Vandana Shiva, “Bioprospecting as Sophisticated Biopiracy,” Signs 32, no. 2 (Winter 2007), 307-313.
- 307 – “Bioprospecting is a term that was created in response to the problematic relationship between global commercial interests and the biological resources and indigenous knowledge of local communities — and to the epidemic of biopiracy, the patenting of indigenous knowledge related to biodiversity.”
- “It is derived from prospecting for minerals and fossil fuels. However, unlike fossil fuels, living resources are not useless unless exploited by global commercial interests for global markets. Biodiversity is the basis of living cultures. It is the foundation of the living economies of two-thirds of humanity, who depend on biodiversity for their livelihoods and needs.”
- “Viewed by indigenous communities, bioprospecting is seen as an expropriation of their collective and cumulative innovation, which they have utilized, protected, and conserved since time immemorial.”

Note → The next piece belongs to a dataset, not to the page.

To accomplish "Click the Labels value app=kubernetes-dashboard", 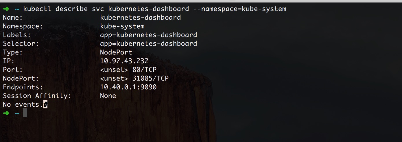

- 308 – “Thus bioprospecting leads to the enclosure of the biological and intellectual commons through the conversion of indigenous communities’ usurped biodiversity and biodiversity-related knowledge into commodities protected by intellectual property rights (IPRs).”
- “Bioprospecting is being promoted as a model for relationships between corporations, which commercialize indigenous knowledge, and indigenous communities, which have collectively developed the knowledge. It is being presented as an alternative to biopiracy. However, bioprospecting is merely a sophisticated form of biopiracy.”
- 310 – “Taking knowledge from indigenous communities through bioprospecting is only the first step in developing an IPR-protected industrial system that markets commodities that have been developed through local knowledge but are not based on the ethical, epistemological, or ecological structures of that knowledge system.”
- 311 – “In the case of agricultural resources and knowledge, which multiply by sharing and do not intrinsically reduce the givers’ share, the community of uses is always expanding. Thus, seeds travel across communities, increasing their uses and innovations, becoming available to all communities that have shared their biological and intellectual contributions.”